What happened? Well, perhaps the appraisal was a bit generous, the expectations too high. There has been no indication of serious problems with the marketplace. It is true the internet has depressed the value of some books by revealing that "rare" material is not always so rare as once believed, but these were one of a kind documents. And, their subject, the Civil War, remains a strong field.

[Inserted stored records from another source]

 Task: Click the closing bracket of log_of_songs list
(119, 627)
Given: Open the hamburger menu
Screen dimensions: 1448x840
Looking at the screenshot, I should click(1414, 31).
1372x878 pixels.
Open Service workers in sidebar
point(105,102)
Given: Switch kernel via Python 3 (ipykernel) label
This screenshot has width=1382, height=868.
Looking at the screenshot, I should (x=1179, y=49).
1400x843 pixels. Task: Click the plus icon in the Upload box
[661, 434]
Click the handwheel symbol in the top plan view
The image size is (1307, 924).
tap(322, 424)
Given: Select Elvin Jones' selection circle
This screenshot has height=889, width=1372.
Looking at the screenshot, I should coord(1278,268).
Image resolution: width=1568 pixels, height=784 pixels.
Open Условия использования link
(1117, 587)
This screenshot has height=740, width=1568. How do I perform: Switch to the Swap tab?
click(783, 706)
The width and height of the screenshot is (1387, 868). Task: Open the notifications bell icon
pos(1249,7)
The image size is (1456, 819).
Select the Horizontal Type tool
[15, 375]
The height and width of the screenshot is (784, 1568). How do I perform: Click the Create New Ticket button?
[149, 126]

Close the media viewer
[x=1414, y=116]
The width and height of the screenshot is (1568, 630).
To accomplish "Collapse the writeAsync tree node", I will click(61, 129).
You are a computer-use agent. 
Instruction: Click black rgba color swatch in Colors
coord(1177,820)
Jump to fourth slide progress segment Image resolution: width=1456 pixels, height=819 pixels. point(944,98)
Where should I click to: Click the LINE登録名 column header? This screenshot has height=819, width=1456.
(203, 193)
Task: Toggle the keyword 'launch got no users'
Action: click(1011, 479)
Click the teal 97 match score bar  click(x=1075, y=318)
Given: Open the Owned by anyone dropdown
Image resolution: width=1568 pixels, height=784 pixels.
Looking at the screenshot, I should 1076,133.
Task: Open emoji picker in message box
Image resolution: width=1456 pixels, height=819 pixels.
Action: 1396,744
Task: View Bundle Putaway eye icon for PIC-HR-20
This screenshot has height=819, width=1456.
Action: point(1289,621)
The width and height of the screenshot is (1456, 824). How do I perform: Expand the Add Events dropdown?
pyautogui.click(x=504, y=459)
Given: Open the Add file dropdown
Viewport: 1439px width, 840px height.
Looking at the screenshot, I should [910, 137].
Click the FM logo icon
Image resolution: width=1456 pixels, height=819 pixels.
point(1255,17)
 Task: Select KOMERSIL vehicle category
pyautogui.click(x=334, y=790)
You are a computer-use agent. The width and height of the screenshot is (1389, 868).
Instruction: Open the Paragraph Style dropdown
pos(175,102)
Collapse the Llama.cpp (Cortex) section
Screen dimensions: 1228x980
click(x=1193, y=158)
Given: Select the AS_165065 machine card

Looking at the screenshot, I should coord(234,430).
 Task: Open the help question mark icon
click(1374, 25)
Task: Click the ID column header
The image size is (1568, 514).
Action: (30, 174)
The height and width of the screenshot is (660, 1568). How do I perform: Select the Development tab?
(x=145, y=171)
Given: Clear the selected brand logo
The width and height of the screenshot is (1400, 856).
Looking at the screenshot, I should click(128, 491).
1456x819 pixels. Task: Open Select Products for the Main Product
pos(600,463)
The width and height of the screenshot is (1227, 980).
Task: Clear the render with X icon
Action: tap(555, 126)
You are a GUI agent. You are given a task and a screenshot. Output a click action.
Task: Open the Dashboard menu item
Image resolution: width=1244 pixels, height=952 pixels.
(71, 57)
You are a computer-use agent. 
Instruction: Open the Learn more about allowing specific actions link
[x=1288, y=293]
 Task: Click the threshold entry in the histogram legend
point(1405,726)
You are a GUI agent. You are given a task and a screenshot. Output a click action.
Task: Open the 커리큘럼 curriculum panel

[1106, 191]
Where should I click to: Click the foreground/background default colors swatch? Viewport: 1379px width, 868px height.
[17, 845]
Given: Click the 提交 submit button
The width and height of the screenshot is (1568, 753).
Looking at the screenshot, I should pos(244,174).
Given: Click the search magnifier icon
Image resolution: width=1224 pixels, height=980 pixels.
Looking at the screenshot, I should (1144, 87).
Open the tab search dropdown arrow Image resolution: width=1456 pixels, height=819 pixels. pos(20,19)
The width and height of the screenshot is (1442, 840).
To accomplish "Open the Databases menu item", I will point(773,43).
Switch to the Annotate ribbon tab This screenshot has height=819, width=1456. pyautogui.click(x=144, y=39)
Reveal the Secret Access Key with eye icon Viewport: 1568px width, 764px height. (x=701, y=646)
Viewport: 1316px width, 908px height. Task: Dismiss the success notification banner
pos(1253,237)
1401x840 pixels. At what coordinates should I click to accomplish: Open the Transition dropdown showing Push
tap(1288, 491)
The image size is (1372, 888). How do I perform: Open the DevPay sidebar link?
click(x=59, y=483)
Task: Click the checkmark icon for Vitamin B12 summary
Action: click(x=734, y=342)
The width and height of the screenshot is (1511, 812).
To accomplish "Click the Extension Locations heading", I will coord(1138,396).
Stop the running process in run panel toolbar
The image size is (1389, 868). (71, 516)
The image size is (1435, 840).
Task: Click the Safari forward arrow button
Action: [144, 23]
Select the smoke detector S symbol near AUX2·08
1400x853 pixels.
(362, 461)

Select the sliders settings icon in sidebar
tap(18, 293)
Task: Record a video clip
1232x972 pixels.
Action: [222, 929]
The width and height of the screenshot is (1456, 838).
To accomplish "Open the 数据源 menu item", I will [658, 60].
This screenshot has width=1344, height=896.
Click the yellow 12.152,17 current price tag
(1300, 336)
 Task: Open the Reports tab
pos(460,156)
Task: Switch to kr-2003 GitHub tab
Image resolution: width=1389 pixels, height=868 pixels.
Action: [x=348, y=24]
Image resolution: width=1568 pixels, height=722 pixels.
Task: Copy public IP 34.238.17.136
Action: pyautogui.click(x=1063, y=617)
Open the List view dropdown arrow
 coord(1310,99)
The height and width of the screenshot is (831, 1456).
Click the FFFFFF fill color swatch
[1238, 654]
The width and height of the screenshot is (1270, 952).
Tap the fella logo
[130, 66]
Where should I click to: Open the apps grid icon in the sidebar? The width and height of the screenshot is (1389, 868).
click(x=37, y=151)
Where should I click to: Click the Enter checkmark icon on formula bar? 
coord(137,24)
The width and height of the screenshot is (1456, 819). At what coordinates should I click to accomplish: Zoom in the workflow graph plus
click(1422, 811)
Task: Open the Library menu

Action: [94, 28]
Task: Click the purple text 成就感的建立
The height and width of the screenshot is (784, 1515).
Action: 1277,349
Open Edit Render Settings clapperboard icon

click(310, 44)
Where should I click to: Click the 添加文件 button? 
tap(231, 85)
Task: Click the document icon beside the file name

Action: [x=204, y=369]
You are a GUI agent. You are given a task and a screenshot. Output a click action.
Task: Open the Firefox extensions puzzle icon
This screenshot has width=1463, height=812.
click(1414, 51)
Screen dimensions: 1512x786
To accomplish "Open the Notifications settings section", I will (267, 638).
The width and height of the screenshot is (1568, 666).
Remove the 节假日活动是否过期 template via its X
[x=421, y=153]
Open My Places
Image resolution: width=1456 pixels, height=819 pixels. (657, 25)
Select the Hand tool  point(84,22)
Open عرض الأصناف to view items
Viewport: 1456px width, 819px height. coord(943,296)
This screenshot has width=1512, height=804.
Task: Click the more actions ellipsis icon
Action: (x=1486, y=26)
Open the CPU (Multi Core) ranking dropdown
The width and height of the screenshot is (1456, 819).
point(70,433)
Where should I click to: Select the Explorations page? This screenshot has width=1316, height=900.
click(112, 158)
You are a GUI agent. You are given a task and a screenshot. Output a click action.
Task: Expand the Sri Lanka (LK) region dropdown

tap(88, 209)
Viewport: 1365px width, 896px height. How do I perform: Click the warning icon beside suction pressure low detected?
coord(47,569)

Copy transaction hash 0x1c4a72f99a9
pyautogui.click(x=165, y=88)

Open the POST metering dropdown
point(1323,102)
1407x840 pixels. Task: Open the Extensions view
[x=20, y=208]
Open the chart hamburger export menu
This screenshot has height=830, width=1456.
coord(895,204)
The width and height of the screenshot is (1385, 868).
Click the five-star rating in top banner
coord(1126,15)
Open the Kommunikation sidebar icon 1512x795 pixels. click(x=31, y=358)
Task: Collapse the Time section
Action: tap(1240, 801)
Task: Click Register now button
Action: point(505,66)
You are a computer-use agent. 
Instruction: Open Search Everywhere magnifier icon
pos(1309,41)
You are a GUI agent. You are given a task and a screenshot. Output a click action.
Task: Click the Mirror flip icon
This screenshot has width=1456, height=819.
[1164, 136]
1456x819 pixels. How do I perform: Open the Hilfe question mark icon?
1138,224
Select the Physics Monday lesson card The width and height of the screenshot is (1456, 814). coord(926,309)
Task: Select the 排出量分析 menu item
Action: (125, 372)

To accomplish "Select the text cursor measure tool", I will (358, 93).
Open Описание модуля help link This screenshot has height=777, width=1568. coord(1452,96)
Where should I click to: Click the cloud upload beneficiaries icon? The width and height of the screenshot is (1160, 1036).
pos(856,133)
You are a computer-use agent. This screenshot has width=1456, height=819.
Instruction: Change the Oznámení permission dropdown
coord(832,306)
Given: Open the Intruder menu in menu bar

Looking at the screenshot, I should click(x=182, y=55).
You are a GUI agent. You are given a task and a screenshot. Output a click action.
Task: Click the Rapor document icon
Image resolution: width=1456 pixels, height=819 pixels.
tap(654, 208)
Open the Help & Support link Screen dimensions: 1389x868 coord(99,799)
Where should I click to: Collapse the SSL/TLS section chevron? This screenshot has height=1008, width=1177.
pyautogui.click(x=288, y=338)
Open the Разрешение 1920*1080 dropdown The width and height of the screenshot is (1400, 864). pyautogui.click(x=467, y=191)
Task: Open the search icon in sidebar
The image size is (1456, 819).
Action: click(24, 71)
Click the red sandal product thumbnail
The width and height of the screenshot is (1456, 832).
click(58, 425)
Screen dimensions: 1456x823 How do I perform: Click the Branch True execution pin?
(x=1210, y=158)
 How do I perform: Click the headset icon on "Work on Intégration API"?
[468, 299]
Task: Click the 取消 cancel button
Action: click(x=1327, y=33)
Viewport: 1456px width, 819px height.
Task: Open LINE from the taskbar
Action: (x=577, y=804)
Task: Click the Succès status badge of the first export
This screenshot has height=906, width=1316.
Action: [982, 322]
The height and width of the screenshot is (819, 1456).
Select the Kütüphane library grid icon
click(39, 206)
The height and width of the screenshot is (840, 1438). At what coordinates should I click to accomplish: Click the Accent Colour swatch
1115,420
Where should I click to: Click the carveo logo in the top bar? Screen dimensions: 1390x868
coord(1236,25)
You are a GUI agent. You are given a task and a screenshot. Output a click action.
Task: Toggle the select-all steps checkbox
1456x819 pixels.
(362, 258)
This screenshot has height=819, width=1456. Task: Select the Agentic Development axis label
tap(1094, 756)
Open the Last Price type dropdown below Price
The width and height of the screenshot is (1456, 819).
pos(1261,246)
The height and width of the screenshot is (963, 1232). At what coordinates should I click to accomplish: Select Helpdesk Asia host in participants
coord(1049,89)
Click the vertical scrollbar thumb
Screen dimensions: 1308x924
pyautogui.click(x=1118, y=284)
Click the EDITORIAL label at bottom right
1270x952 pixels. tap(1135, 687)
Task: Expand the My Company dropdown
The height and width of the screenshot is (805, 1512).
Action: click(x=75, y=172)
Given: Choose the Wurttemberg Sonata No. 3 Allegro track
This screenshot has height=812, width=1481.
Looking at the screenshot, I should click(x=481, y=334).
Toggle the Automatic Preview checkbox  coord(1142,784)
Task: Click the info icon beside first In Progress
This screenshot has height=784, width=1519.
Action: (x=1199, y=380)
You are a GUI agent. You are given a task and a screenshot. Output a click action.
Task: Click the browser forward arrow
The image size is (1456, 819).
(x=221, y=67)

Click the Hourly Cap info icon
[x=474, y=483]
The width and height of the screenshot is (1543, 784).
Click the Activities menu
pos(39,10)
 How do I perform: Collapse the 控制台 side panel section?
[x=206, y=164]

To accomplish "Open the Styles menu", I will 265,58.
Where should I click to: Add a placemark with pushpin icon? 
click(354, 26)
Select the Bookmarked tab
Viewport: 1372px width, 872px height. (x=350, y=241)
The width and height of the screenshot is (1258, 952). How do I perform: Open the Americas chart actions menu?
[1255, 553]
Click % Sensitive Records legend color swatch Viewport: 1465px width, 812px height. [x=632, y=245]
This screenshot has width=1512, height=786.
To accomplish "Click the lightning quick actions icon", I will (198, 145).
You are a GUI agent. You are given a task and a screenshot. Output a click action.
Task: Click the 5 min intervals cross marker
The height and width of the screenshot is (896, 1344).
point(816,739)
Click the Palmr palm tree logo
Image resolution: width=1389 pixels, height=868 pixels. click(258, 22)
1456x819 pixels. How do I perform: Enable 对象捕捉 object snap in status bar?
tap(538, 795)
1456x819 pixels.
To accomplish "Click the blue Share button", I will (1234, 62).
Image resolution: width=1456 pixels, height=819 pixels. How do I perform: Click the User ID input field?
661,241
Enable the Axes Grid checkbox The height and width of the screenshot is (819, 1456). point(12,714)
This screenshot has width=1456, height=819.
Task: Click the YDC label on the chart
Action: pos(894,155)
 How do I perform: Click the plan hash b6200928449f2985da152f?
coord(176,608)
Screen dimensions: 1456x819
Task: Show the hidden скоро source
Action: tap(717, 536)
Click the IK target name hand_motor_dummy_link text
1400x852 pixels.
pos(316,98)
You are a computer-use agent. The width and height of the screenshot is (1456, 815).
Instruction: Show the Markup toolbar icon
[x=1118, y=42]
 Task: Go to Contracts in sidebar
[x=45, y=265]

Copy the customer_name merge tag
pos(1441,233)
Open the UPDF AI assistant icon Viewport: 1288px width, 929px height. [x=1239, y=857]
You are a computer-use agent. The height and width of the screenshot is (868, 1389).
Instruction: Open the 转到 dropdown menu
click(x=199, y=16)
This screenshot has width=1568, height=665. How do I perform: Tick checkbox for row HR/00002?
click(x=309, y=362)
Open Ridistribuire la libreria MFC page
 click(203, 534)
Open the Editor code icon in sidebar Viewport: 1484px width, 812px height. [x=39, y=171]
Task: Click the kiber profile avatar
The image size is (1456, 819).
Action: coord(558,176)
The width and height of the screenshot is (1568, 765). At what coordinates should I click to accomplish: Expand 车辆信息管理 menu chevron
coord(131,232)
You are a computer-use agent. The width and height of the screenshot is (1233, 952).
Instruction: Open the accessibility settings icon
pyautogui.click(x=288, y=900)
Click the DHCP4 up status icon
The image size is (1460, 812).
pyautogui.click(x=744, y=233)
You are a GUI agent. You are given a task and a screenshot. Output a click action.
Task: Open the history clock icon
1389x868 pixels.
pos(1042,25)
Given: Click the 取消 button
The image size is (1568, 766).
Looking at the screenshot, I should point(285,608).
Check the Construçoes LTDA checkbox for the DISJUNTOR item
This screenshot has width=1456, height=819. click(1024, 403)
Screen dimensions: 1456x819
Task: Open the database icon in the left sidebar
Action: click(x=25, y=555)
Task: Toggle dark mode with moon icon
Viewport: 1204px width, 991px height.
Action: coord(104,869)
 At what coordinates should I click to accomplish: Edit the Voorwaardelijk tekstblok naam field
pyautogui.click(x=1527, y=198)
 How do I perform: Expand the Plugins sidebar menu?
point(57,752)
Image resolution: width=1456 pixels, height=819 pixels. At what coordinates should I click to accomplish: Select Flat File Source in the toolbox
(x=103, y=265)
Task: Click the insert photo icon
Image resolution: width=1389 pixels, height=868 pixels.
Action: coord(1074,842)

The auction venue may not have been ideal for material of this caliber. It was held at Bill Mishoe's Auction House and Estate Services of Columbia, South Carolina. That may be in the heart of Dixie, and the original source of this material, but it is not the heart of major collectible auctions. Besides, Mishoe's specializes more in antique furniture and the like, more likely to be purchased by local collectors. If there was a substantial campaign to promote the material, we missed it. Two weeks earlier, a valuable first edition Book of Mormon was auctioned at an obscure house in Geneva, New York, but still brought in a very strong $100,000+ price. However, this was just one item, with a following of a limited number of well-heeled potential buyers. Enough of them found out. This auction included 444 Civil War items, which would appeal to a large but widely dispersed number of collectors. However, it is unlikely all that many were aware, and its location in Columbia, without a bidding website, would have significantly limited the number of potential buyers. Certainly, a collection appraised at $2.4 million, even generously appraised at $2.4 million, should go for more than $400,000. This doesn't make much sense, or cents.